Kara Defterden

DELİ BALZAC İLE ELİT STENDHAL
Sanatçı daima ezilenlerin yanında, hep muhalif bir kişi midir? Öyle olmasını ister, o zaman daha çok severiz kesin. Fakat bakalım “hep” öyle mi! Misal, romanın babalarından Balzac, tüm eserlerinin üst başlığı olan yüce kitabı İnsanlık Komedyası’nın önsözünde “iki ölümsüz gerçeğin, din ve monarşinin ışığında” yazdığını söyler. İki ölümsüz gerçek: Din ve monarşi! 1833’te yazdığı Köy Hekimi (Le Medecin de Campagne)’ni okursan iktidar hakkında fikirlerini göreceksin mösyönün.

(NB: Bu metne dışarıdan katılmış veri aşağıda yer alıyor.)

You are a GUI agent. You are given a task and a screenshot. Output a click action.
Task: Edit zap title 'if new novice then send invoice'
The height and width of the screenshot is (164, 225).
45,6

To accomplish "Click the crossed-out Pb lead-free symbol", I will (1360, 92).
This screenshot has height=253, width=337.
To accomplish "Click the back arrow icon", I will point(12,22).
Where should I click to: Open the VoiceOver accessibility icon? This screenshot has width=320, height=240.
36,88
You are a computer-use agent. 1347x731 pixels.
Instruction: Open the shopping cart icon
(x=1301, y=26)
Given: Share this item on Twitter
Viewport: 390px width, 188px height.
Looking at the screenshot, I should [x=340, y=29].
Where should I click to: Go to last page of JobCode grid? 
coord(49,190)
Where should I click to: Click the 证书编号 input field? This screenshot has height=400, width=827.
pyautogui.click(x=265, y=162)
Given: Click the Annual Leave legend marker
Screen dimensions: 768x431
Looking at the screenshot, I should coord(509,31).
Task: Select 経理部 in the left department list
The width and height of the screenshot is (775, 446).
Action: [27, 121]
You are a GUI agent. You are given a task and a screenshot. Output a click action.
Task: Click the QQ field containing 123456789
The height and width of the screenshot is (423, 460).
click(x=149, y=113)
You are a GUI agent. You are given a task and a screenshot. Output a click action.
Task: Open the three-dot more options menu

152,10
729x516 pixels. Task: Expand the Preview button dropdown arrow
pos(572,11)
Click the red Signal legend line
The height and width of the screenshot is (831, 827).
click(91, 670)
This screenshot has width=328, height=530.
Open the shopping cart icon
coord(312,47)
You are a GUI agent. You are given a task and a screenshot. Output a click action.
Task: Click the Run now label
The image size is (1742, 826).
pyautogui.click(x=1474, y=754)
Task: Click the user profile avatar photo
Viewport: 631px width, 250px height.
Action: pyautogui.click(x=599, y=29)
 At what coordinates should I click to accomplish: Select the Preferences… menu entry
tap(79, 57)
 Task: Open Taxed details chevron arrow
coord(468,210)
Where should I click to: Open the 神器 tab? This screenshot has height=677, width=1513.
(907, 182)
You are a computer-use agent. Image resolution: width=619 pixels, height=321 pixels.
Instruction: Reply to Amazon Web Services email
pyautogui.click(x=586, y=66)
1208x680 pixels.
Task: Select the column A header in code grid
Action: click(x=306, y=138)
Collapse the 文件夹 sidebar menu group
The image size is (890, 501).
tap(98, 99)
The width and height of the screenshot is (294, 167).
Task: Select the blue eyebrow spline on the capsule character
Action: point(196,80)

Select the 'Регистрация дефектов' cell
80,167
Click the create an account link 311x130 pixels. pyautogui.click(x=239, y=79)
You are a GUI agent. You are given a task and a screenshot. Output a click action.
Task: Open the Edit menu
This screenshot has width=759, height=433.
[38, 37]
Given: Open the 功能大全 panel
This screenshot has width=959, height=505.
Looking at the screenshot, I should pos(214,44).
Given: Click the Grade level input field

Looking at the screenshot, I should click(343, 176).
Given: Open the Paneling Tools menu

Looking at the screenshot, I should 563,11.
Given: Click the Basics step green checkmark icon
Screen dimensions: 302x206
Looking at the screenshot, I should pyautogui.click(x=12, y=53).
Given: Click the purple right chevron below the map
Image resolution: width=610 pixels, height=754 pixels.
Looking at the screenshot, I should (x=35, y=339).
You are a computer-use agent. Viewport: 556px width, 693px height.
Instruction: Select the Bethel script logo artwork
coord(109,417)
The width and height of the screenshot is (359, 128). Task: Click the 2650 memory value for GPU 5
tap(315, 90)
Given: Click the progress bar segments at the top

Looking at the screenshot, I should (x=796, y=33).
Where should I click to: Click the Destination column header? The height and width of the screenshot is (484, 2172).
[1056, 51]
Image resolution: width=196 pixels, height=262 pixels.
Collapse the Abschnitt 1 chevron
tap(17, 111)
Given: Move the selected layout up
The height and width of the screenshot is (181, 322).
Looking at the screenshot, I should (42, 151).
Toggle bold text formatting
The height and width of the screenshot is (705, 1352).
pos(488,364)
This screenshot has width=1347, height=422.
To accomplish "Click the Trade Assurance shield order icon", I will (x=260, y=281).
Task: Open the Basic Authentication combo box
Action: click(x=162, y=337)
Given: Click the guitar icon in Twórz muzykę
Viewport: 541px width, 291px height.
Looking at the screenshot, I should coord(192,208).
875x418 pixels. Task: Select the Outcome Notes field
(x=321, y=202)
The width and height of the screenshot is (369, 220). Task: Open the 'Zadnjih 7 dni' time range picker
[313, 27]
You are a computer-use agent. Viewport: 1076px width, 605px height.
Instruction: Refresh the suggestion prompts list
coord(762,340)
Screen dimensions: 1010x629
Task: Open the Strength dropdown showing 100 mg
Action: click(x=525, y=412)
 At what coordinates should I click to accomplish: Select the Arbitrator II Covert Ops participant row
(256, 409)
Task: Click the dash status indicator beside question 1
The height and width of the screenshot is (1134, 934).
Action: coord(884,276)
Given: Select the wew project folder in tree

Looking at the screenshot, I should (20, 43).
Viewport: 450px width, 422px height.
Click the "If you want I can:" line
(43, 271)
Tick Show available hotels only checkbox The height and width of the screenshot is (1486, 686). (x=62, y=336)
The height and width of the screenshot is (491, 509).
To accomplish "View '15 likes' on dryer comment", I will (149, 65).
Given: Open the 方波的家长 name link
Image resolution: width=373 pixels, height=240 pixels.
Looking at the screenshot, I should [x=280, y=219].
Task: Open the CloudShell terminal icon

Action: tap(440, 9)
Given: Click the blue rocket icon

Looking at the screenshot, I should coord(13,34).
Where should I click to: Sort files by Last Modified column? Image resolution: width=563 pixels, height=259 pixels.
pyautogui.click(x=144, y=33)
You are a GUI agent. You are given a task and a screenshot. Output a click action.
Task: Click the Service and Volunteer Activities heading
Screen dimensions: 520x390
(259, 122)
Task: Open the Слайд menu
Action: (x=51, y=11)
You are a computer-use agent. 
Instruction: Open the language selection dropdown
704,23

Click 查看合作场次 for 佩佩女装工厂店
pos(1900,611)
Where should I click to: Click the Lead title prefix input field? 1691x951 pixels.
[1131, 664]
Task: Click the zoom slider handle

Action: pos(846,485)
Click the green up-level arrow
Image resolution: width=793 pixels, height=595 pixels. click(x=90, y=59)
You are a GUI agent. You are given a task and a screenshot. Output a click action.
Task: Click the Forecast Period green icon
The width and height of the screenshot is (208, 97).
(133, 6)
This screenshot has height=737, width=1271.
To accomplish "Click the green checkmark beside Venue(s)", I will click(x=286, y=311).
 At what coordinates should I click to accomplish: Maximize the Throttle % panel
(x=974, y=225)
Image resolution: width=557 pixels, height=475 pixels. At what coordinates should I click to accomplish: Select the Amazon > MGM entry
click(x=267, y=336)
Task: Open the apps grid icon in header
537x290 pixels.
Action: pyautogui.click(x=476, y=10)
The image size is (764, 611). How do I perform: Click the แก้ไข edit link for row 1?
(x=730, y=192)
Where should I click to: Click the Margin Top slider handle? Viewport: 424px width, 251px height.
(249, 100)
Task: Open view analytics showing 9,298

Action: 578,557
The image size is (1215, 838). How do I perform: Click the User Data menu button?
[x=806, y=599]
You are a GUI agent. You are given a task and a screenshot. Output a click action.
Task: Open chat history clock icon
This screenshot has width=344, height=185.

Dilersen 1844 tarihli, Marx’ın Kapital’inde bile mevzusu edilmiş Köylüler (Les Paysans)’e bak. İşçilerin neredeyse tanrılaştırılmasından, nice yazarların “demokratik baş dönmesine” kapılacak denli kör oluşuna dek ne eleştiriler getirir... Asıl büyük kral, Balzac’tır fakat.
Yazarın halk adamı oluşu gibi mevzular ne olacak peki; Stendhal, Parma Manastırı’nı bitirip başına büyük harflerle İngilizce bir not ekler: “To the happy few...” Mutlu azınlığa diye çevrilse de kastettiği şudur: “Gelişmiş yazı beğenisi olanlara...” Yani sıkıntı yok’çulara; şu kafalar bu kafalar diye sözcük boğanlara; “hoş geldin”i bitişik yazan büyük yazarlara; her cümlesinden sonra muhatabını salak yerine koyup anladın mı diye soranlara değil...
Bilmem “anlatabildim mi?”
NOTALAR
480’de doğup 524’te ölen Romalı filozof Boethius; dur yahu kimse şu seslerle ilgilenmiyor, bari ben bakayım şu işe, diyerek harflerden, bugün de kullanılan bir simge düzeni oluşturmuş. Bir zamanlar gitar çalmaya merak saldığımda fark etmiştim. Peki sahi bugün bildiğimiz nota adları nereden? Şuradan hocam: Ut Queant Laxis’ten. Dilimizdeki adıyla Aziz Yuhanna Batista ilahisinden (Hz. Yahya yani). Nasıl iş bu arkadaş diyeceksin. Şöyle...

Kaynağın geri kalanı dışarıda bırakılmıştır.